Brewers pitchers love that Lucroy calls and manages a game well and is easy to throw to.

“He does a great job. He studies the hitters and puts his time in — that’s for sure,” Gallardo said. “He’s learned a lot from the first year he came up, and that’s what makes him so good. He keeps learning after every ballgame, and it’s only going to get better.”

Catchers who can consistently hit over .300 have become a rarity in professional baseball. Lucroy is a .286 career hitter who has pop in his bat — evident by his career 55 home runs and 99 doubles.

“You’ve got a lot of guys who can catch and play defense but they can’t hit,” said second baseman Rickie Weeks, the Southern product. “He’s the type of guy, he does all that — that’s always a plus.”

Lucroy’s career has come full circle. In his first professional at-bat May 21, 2010, he got a pinch-hit single off Minnesota Twins pitcher Nick Blackburn at Target Field in Minneapolis.

Tuesday’s All-Star Game is at Target Field.

Lucroy’s mother attended his first career game, and now Lucroy can’t wait for his father to also watch him play at Target Field.
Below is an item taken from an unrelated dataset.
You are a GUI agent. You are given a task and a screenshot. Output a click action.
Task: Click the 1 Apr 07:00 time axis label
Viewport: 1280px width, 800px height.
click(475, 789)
Along with his parents, Lucroy’s wife, Sarah, and daughter, Ellia, will be in the crowd Tuesday.

Lucroy has talked with Brewers teammate Ryan Braun, who has played in five All-Star Games, about what the experience will be like, but it’s hard for any player to get the full spectrum until they have played in the game.

“With all the fans and the environment, it’s going to be pretty insane,” Lucroy said.

Lucroy was picked for the team in the player ballot, voted on by players, managers and coaches around MLB. The NL’s other catchers are Devin Mesoraco of the Cincinnati Reds and Miguel Montero of the Arizona Diamondbacks.

Roenicke is hoping Lucroy takes a lot of positives away from playing in his first All-Star Game.

“Probably more than anything the confidence of just knowing you’re one of the elite in the game,” Roenicke said. “I think it’s important when you work that hard as Luc does to be able to have other people see the same thing that we’re seeing here.”